Assigned task: The copy you return must begin at the line containing "Given: Click the HelloGeneric namespace name" and end at the final line of the listing below, with every picture left out.

*** Source material ***

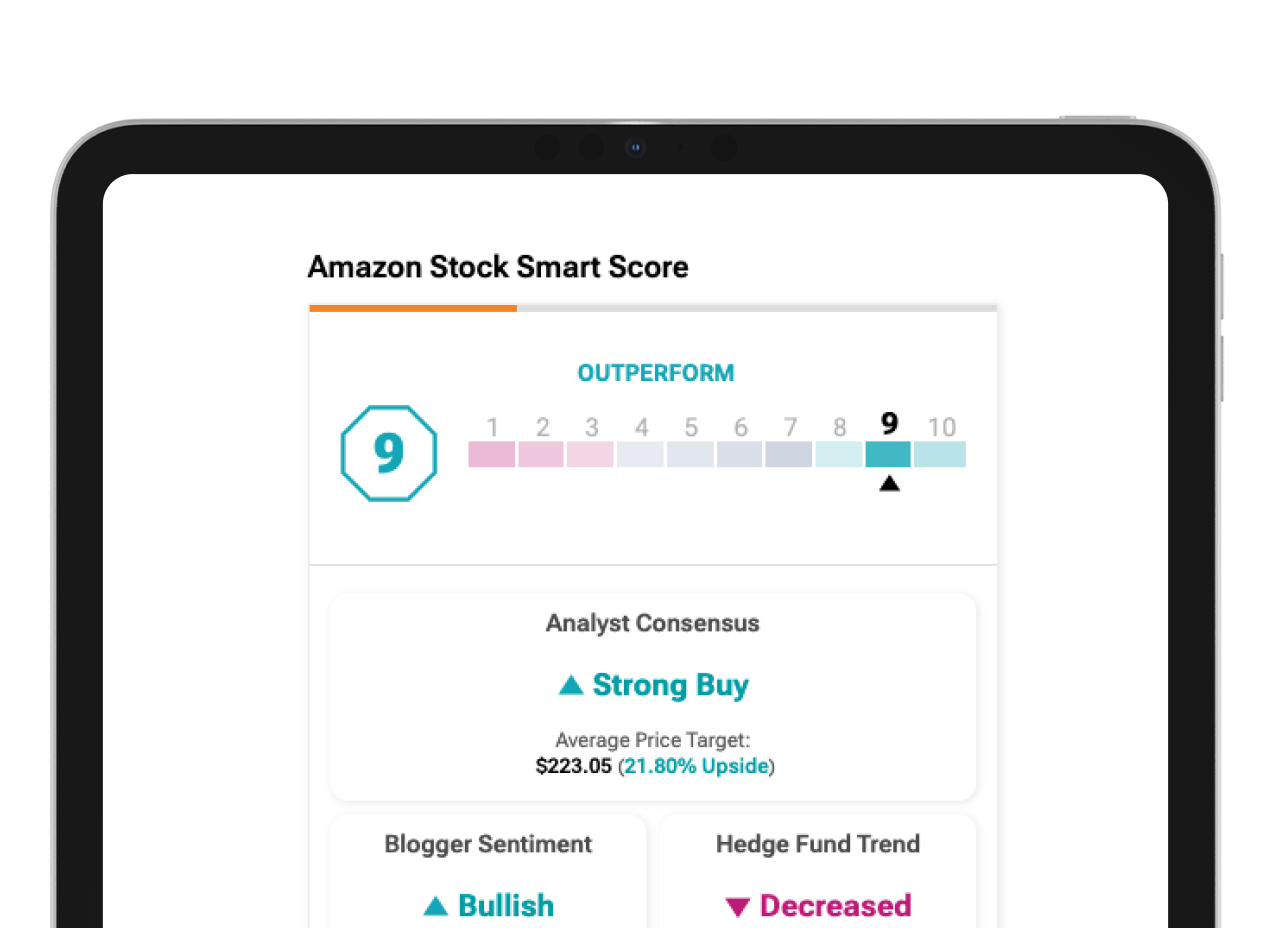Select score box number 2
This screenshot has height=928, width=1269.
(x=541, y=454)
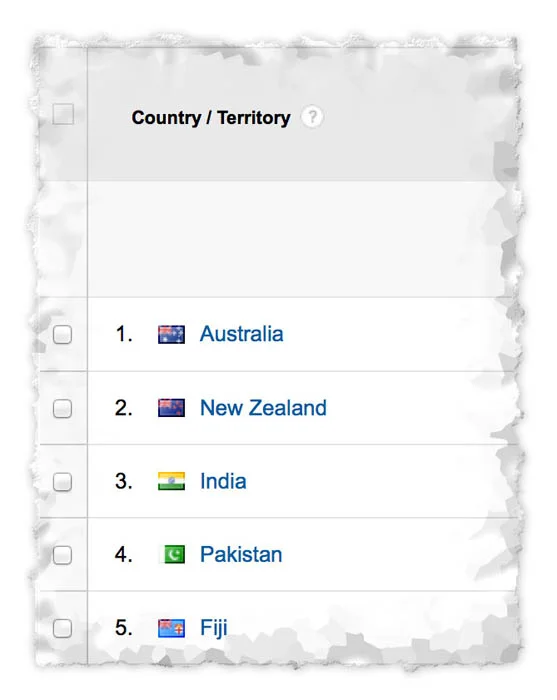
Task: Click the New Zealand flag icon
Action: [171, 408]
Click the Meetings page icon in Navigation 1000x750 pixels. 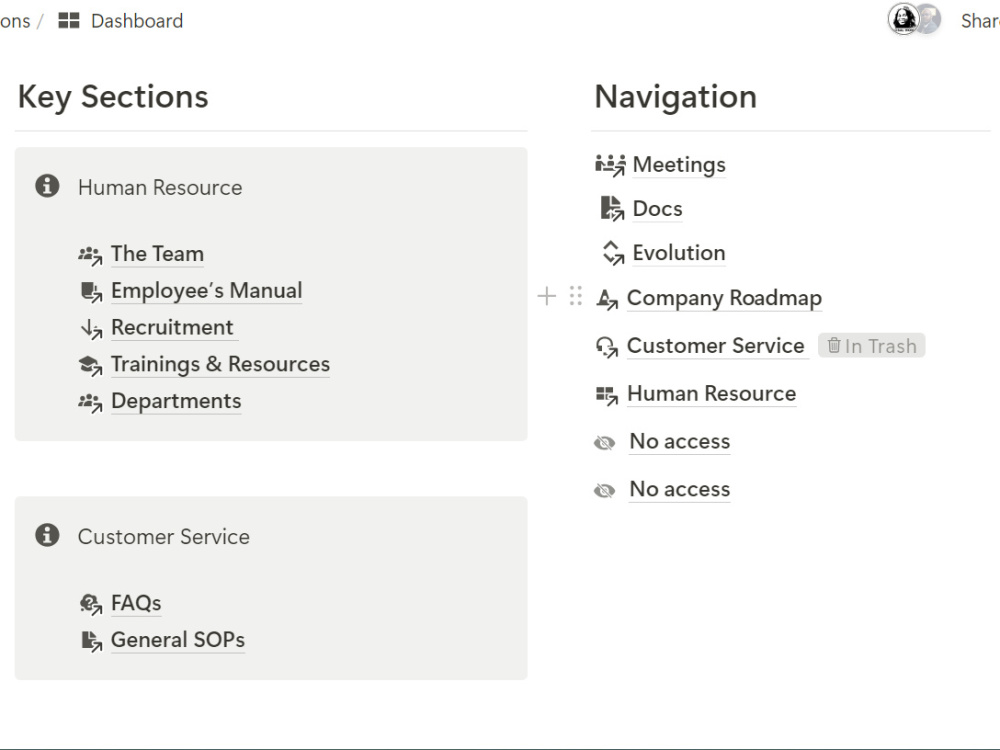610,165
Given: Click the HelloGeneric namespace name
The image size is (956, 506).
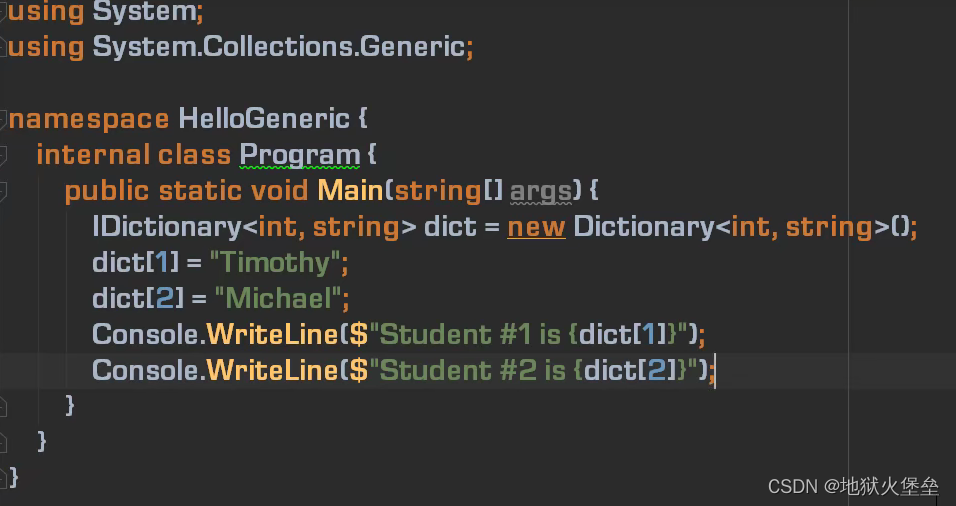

*** End of Source material ***

Reply to the task:
Given: Click the HelloGeneric namespace name
The image size is (956, 506).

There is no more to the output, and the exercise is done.